Nereden bilebilirdim ki ve nereden bilebilirdiniz ki, büyünce hayatın kendisinin bir saklambaç olacağını?

Bu saklambacın neşemizi, keyfimizi ve mutluluğumuzu çalacağını.

Hatta bu saklambacın, oyun kurallarının sürekli değişeceğini.

Daha da acısı, bu saklambacın kuralı; kuralsızlık, haddini bilmezlik ve ilkesizlik olacağını.

Durum böyle olunca, içimden bu sözü söylemek geldi... 'Çocukluğumu geri verin, büyüklük siz de kalsın.'

Sonra düşünüp mahcup oldum, günümüz çocuklarını düşününce.

Dertlendim...

Hüzünlendim...

Öfkelendim...

Hem böyle çocukluğumuzu anlatınca, onlara haksızlık yaptığımı da fark ettim.

Çünkü bizim en azında anlatılacak bir çocukluğumuz var. Ama bu korona dönemi çocukların, böylesi bir çocukluk anıları, maalesef bu gidişle olmayacak.

Zira dünyanın gidişatı iç acıcı değil!

Sanırım meramımı bu yapılmış tespit çok daha iyi tarif edecek. 'Afganistan'da çocuk çok, ama çocukluk yok. Dünya da öyle değil mi, insan çok ama 'insanlık' yok.' (Khaled Hosseini)

Evet, maalesef bu korona belası, sadace can almıyor. Günümüz çocuklarını, 'Ekran bağımlısı' haline getirerek, akranları ile olan bağlarını koparıp onların 'çocukluklarını' çaldı.

Bırakın sosyal olmayı, konuşmayı ve oynayıp zıplamayı, en temel hareket olan 'yürümeyi' unutacaklar yürümeyi, zavallı çocuklar!

Oysa çocuk denilince akla ilk gelen oyundur. Dört duvar arasında evet, oyuncakları çok, ama maalesef oyun yok.

Çünkü anne babalar, oyun için oyuncağın yeterli olduğunu sanıyorlar. Yani bolca oyuncak alınıyor, ama çocukları ile oyun oynamıyorlar.

Anlayacağınız, oyuncak alıp vicdanlarını rahatlatıyorlar, ama çocukları ile oyun oynayıp mutlu etmiyorlar.

Doğrusu bütün bu durumlara rağmen öğretmenlerin adeta bir annenin şefkatli, sevgi ve özlem dolu ses tonu ile ders anlatışları, müthiş bir hayranlık uyandırıyor.

Her defasında; 'Çocuklar, sesim geliyor mu?' şeklinde seslenmeleri, çocuklara faydalı olma çabasını resmediyor.

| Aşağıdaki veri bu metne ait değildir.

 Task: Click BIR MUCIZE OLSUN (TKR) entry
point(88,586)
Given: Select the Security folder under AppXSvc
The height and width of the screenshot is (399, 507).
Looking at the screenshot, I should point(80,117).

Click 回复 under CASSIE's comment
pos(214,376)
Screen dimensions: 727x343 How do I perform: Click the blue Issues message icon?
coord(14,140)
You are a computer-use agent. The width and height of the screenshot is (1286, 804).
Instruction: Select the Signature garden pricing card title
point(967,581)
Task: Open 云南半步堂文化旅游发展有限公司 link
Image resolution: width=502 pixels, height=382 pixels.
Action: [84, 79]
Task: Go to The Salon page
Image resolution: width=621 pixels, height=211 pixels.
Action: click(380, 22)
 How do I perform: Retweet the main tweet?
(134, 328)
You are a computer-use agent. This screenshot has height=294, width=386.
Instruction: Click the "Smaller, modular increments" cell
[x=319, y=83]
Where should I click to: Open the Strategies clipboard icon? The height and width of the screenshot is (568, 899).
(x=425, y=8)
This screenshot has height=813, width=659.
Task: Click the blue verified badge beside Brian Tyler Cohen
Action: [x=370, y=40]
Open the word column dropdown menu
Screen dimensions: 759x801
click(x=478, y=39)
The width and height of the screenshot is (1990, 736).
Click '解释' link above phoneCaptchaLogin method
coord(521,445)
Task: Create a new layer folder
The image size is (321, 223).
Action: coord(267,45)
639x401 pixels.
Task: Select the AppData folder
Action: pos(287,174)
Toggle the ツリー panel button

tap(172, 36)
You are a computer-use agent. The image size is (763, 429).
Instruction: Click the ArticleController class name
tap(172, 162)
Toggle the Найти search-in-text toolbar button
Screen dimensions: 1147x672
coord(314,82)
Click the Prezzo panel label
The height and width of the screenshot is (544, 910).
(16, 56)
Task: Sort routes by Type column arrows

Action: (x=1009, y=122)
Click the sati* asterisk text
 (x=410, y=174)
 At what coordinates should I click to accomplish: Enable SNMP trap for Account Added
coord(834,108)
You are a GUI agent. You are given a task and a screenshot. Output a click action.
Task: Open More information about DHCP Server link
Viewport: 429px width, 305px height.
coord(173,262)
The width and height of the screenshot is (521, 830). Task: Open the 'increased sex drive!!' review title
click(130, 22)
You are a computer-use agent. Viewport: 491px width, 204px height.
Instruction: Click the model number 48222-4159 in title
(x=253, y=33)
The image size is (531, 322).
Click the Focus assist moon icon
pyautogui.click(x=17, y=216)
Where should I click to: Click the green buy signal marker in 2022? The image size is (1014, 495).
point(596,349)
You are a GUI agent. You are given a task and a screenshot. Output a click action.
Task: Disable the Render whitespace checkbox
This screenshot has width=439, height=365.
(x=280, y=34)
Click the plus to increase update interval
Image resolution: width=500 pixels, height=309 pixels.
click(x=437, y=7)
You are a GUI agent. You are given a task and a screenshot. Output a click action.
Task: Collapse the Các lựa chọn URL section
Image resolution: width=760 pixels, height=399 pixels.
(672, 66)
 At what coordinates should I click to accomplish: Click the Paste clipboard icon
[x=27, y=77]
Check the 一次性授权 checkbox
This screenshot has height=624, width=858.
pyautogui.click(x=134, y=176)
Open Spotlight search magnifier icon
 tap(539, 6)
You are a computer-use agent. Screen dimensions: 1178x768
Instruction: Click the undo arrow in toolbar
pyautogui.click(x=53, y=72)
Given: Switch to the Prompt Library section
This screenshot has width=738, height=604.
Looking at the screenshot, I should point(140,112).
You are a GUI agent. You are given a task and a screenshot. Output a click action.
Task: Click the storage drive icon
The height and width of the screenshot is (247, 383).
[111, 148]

Bu yürekten gelen sese, her tanık olduğumda; 'Öğretmenim, sesinizle birlikte sevginiz, şefkatınız, içtenliğiniz de geliyor.' diyesim geliyor...

Sesiniz nasıl da özlem, hasret ve gurbet kokuyor...

Nitekim ah keşke 'Bu gurbet bir bitse de sınıflarda buluşup kavuşsak' dercesine, bir ses tonu yankılanıyor evlerde.

Allah aşkına bu nasıl bir gurbet? Yahu bunun 'Sılası da gurbet.' Zira sılasında bile özlem var, kavuşma yok. Görme var, dokunma yok.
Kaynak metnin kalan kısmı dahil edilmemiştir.